• [Provided records]:
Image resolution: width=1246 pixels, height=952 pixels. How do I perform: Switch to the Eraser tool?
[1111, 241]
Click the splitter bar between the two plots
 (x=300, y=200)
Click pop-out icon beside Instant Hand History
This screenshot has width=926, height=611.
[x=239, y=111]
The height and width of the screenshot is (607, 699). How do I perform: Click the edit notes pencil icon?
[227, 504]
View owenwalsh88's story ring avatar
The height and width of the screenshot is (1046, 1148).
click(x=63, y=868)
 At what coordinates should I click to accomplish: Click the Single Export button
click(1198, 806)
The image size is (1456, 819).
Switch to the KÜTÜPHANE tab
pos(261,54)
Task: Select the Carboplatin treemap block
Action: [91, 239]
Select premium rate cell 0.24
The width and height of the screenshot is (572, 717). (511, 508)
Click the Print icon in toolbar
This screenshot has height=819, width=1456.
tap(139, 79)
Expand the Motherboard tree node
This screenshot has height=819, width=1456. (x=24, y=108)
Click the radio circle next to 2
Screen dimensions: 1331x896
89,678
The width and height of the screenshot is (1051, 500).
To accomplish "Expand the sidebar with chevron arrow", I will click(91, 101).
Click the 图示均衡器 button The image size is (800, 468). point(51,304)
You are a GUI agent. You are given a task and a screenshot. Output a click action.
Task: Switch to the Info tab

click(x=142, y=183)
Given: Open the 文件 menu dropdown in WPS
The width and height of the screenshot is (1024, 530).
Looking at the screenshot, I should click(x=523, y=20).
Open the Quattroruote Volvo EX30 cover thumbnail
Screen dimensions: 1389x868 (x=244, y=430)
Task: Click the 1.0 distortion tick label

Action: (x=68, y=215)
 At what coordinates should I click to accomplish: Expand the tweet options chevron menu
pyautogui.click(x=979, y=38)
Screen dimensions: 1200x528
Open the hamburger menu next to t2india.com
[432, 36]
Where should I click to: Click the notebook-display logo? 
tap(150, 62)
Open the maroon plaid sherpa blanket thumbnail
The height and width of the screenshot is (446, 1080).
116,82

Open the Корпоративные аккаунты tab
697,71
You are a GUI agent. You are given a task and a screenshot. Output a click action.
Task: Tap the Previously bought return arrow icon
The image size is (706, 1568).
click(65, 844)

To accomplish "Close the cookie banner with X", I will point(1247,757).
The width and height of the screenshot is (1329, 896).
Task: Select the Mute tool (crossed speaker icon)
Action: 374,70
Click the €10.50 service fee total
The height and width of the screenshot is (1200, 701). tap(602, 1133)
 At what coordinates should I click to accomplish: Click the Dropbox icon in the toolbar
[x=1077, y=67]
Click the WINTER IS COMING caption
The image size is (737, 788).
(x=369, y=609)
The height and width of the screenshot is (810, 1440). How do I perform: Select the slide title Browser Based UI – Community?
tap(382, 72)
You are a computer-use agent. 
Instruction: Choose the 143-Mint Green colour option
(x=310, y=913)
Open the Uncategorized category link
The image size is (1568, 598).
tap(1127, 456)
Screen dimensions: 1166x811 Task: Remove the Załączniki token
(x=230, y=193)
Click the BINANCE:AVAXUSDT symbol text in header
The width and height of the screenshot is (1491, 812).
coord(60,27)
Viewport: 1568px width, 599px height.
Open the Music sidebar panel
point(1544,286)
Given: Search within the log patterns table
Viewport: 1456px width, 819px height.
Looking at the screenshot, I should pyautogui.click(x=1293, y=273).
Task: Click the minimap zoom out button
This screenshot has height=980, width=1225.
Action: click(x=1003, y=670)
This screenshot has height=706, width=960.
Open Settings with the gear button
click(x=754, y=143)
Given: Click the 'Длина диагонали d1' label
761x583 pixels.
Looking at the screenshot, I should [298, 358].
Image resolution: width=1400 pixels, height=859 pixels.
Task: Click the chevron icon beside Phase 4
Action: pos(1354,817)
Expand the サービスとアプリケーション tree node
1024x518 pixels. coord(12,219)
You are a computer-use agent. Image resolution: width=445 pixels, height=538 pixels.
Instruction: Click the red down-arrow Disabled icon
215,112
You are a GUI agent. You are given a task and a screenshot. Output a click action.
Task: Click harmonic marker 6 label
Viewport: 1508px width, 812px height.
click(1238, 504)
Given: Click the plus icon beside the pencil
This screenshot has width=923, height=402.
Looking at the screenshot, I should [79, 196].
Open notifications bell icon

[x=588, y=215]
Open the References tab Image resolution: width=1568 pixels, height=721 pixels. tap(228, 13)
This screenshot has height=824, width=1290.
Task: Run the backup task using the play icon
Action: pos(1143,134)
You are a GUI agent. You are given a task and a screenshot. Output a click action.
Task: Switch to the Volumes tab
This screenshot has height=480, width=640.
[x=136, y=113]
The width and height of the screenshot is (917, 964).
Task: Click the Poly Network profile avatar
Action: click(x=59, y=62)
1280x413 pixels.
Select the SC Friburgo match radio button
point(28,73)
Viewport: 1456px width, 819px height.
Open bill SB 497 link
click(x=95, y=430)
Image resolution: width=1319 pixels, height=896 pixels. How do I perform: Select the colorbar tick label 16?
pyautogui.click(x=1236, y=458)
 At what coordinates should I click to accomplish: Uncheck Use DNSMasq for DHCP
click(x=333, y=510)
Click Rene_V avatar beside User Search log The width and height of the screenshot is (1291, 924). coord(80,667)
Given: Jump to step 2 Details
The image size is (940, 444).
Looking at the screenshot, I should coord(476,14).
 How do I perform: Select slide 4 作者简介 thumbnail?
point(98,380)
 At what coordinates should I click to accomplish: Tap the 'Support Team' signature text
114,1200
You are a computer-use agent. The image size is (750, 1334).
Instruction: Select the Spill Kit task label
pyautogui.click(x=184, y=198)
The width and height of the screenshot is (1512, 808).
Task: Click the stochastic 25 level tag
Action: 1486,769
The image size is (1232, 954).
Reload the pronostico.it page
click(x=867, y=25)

• [Short task]: Please write out all of the rows above again, replacing every "How do I perform:" with "How can I do this:" and leaving everything else unchanged.

• [Result for this task]:
Image resolution: width=1246 pixels, height=952 pixels. How can I do this: Switch to the Eraser tool?
[1111, 241]
Click the splitter bar between the two plots
 (x=300, y=200)
Click pop-out icon beside Instant Hand History
This screenshot has width=926, height=611.
[x=239, y=111]
The height and width of the screenshot is (607, 699). How can I do this: Click the edit notes pencil icon?
[227, 504]
View owenwalsh88's story ring avatar
The height and width of the screenshot is (1046, 1148).
click(x=63, y=868)
 At what coordinates should I click to accomplish: Click the Single Export button
click(1198, 806)
The image size is (1456, 819).
Switch to the KÜTÜPHANE tab
pos(261,54)
Task: Select the Carboplatin treemap block
Action: [91, 239]
Select premium rate cell 0.24
The width and height of the screenshot is (572, 717). (511, 508)
Click the Print icon in toolbar
This screenshot has height=819, width=1456.
tap(139, 79)
Expand the Motherboard tree node
This screenshot has height=819, width=1456. (x=24, y=108)
Click the radio circle next to 2
Screen dimensions: 1331x896
89,678
The width and height of the screenshot is (1051, 500).
To accomplish "Expand the sidebar with chevron arrow", I will click(91, 101).
Click the 图示均衡器 button The image size is (800, 468). point(51,304)
You are a GUI agent. You are given a task and a screenshot. Output a click action.
Task: Switch to the Info tab

click(x=142, y=183)
Given: Open the 文件 menu dropdown in WPS
The width and height of the screenshot is (1024, 530).
Looking at the screenshot, I should click(x=523, y=20).
Open the Quattroruote Volvo EX30 cover thumbnail
Screen dimensions: 1389x868 (x=244, y=430)
Task: Click the 1.0 distortion tick label

Action: (x=68, y=215)
 At what coordinates should I click to accomplish: Expand the tweet options chevron menu
pyautogui.click(x=979, y=38)
Screen dimensions: 1200x528
Open the hamburger menu next to t2india.com
[432, 36]
Where should I click to: Click the notebook-display logo? 
tap(150, 62)
Open the maroon plaid sherpa blanket thumbnail
The height and width of the screenshot is (446, 1080).
116,82

Open the Корпоративные аккаунты tab
697,71
You are a GUI agent. You are given a task and a screenshot. Output a click action.
Task: Tap the Previously bought return arrow icon
The image size is (706, 1568).
click(65, 844)

To accomplish "Close the cookie banner with X", I will point(1247,757).
The width and height of the screenshot is (1329, 896).
Task: Select the Mute tool (crossed speaker icon)
Action: 374,70
Click the €10.50 service fee total
The height and width of the screenshot is (1200, 701). tap(602, 1133)
 At what coordinates should I click to accomplish: Click the Dropbox icon in the toolbar
[x=1077, y=67]
Click the WINTER IS COMING caption
The image size is (737, 788).
(x=369, y=609)
The height and width of the screenshot is (810, 1440). How can I do this: Select the slide title Browser Based UI – Community?
tap(382, 72)
You are a computer-use agent. 
Instruction: Choose the 143-Mint Green colour option
(x=310, y=913)
Open the Uncategorized category link
The image size is (1568, 598).
tap(1127, 456)
Screen dimensions: 1166x811 Task: Remove the Załączniki token
(x=230, y=193)
Click the BINANCE:AVAXUSDT symbol text in header
The width and height of the screenshot is (1491, 812).
coord(60,27)
Viewport: 1568px width, 599px height.
Open the Music sidebar panel
point(1544,286)
Given: Search within the log patterns table
Viewport: 1456px width, 819px height.
Looking at the screenshot, I should pyautogui.click(x=1293, y=273).
Task: Click the minimap zoom out button
This screenshot has height=980, width=1225.
Action: click(x=1003, y=670)
This screenshot has height=706, width=960.
Open Settings with the gear button
click(x=754, y=143)
Given: Click the 'Длина диагонали d1' label
761x583 pixels.
Looking at the screenshot, I should [298, 358].
Image resolution: width=1400 pixels, height=859 pixels.
Task: Click the chevron icon beside Phase 4
Action: pos(1354,817)
Expand the サービスとアプリケーション tree node
1024x518 pixels. coord(12,219)
You are a computer-use agent. Image resolution: width=445 pixels, height=538 pixels.
Instruction: Click the red down-arrow Disabled icon
215,112
You are a GUI agent. You are given a task and a screenshot. Output a click action.
Task: Click harmonic marker 6 label
Viewport: 1508px width, 812px height.
click(1238, 504)
Given: Click the plus icon beside the pencil
This screenshot has width=923, height=402.
Looking at the screenshot, I should [79, 196].
Open notifications bell icon

[x=588, y=215]
Open the References tab Image resolution: width=1568 pixels, height=721 pixels. tap(228, 13)
This screenshot has height=824, width=1290.
Task: Run the backup task using the play icon
Action: pos(1143,134)
You are a GUI agent. You are given a task and a screenshot. Output a click action.
Task: Switch to the Volumes tab
This screenshot has height=480, width=640.
[x=136, y=113]
The width and height of the screenshot is (917, 964).
Task: Click the Poly Network profile avatar
Action: click(x=59, y=62)
1280x413 pixels.
Select the SC Friburgo match radio button
point(28,73)
Viewport: 1456px width, 819px height.
Open bill SB 497 link
click(x=95, y=430)
Image resolution: width=1319 pixels, height=896 pixels. How can I do this: Select the colorbar tick label 16?
pyautogui.click(x=1236, y=458)
 At what coordinates should I click to accomplish: Uncheck Use DNSMasq for DHCP
click(x=333, y=510)
Click Rene_V avatar beside User Search log The width and height of the screenshot is (1291, 924). coord(80,667)
Given: Jump to step 2 Details
The image size is (940, 444).
Looking at the screenshot, I should coord(476,14).
 How can I do this: Select slide 4 作者简介 thumbnail?
point(98,380)
 At what coordinates should I click to accomplish: Tap the 'Support Team' signature text
114,1200
You are a computer-use agent. The image size is (750, 1334).
Instruction: Select the Spill Kit task label
pyautogui.click(x=184, y=198)
The width and height of the screenshot is (1512, 808).
Task: Click the stochastic 25 level tag
Action: 1486,769
The image size is (1232, 954).
Reload the pronostico.it page
click(x=867, y=25)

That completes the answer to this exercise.